The company has not decided what it will do with the factory when the final GE workers leave, said Alicia Gauer, spokeswoman for GE Lighting.
Gauer said the building, at the corner of North Park and Dana streets, was built in 1890 by William D. Packard and James W. Packard, who started Packard Electric in 1890 and built the first Packard automobile in 1899 at that location.
Packard Electric started out manufacturing incandescent light bulbs. By 1899, it also had built the first Packard automobiles “in a corner” of the Packard Electric light-bulb building at the site of the current Ohio Lamp Plant, said Charles Ohlin of the National Packard Museum of Warren.
That building is now gone, but it’s unknown when it was removed, Ohlin said.
The brothers sold their Packard Motor Car Co. in 1902 and began Packard Electric’s focus on the wiring business, selling it to National Electric Lamp in 1902, according to a Packard Electric history published by the company in 1990.
GE purchased the light-bulb business from National Electric in about 1916. Meanwhile, Packard Electric’s wiring business grew dramatically on Dana and Griswold streets, where it established its world headquarters, then expanded along North River Road in Howland and Bazetta townships until it employed 11,000 people by 1974.
A 1898 newspaper article says the Packard brothers’ light-bulb company, called the New York and Ohio Co., was the first light-bulb businesses in the United States and the second-largest one in the country at the time.
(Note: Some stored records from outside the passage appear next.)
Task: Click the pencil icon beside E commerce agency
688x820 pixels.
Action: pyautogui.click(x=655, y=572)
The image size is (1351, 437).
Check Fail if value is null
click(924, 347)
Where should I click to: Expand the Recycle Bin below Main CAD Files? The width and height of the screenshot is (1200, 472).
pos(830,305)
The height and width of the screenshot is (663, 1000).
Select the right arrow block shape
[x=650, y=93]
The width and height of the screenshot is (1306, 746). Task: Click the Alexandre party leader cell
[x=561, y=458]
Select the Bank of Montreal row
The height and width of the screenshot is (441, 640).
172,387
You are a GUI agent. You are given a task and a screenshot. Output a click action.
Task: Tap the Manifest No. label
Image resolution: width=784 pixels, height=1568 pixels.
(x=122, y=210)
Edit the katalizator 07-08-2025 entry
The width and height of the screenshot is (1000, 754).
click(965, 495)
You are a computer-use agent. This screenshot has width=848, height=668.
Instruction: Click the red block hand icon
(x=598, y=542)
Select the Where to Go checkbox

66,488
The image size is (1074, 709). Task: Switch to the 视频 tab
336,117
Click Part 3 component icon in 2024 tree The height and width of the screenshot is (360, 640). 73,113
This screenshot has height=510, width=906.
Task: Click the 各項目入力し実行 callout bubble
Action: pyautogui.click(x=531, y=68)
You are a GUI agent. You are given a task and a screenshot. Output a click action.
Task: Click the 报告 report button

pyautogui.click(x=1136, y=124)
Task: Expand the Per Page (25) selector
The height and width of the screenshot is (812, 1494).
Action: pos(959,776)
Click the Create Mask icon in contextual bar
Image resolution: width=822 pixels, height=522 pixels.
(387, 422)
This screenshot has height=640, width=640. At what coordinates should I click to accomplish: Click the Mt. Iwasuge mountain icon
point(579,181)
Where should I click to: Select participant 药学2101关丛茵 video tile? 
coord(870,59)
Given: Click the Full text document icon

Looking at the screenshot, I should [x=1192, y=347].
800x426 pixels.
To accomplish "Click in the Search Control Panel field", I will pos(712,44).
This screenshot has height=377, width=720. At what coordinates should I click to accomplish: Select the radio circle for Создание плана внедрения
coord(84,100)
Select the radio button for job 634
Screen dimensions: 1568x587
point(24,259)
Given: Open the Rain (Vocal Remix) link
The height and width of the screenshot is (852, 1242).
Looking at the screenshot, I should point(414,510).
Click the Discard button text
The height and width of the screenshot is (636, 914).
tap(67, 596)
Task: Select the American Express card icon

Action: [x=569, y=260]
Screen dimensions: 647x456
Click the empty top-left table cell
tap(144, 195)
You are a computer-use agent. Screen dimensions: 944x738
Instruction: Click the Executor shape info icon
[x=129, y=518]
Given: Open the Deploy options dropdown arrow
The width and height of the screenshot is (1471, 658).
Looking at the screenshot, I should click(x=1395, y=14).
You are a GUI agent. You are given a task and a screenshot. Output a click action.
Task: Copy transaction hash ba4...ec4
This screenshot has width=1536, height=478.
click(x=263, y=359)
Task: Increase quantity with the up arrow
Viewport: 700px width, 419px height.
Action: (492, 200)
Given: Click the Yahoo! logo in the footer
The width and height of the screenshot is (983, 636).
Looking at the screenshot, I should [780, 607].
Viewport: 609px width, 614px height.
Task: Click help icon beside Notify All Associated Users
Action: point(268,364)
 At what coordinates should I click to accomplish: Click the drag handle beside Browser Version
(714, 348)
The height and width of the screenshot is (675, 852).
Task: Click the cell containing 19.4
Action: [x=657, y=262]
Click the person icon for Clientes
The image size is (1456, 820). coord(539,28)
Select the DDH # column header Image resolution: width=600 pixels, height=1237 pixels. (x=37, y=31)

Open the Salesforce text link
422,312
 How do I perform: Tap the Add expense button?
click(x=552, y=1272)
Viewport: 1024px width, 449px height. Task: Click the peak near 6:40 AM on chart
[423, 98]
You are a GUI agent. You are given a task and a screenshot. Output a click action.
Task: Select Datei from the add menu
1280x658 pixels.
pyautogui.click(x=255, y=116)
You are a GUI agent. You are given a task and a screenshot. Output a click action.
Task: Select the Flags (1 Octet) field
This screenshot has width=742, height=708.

Warren had the distinction of being the first town in America to light its streets with incandescent light bulbs in 1911, because of the Packard brothers, the National Packard Museum says.
In recent years, the Ohio Lamp Plant was the last GE plant in the United States that made only incandescent light bulbs.
There were 179 members of International Electrical Workers/Communication Workers of America Local 722 at the Ohio Lamp Plant last March, when the vote was taken. There were about 200 workers altogether, counting nonunion employees.
Truck driver Robert Moore of Youngstown, who worked at the plant 15 years, said he thinks the union “lost sight of what unions are really about” when it voted against the contract, referring to those who were willing to give up the jobs rather than accept concessions.
“You’ve got a standard of living, but how will you replace it? With two jobs? Then your kids will suffer,” Moore said. Workers made between $22 and $30 per hour, he said.
“What hurts me is the single moms that are losing health insurance,” he said.
The company announced a year ago that the plant would close, but the union had reached a tentative agreement with the company that would have involved bringing a new product to the plant.
“We’re going to be transferring some of that old equipment out and transferring in new technology as part of the plan to make energy-efficient bulbs,” IUE/CWA Local 722 President Scott Moore said last year before the vote.
“I’ve been here 33 years. I will miss the people,” Freddie Harris of Warren said. “Most of all, they’re like a family to me. I’m going to miss the job, but it is what it is. I wish them all good luck.”
Lynn McNeal of Warren, who has worked at the plant since 1976, said she is grateful for the many years she and the others had jobs at the plant, saying there were many predictions that the plant would close, even when she first got hired 37 years ago.
“Loss of jobs is not good — for us or for the Valley, but I am grateful that [God] allowed me to stay there this long. It’s been truly a blessing for all of us.”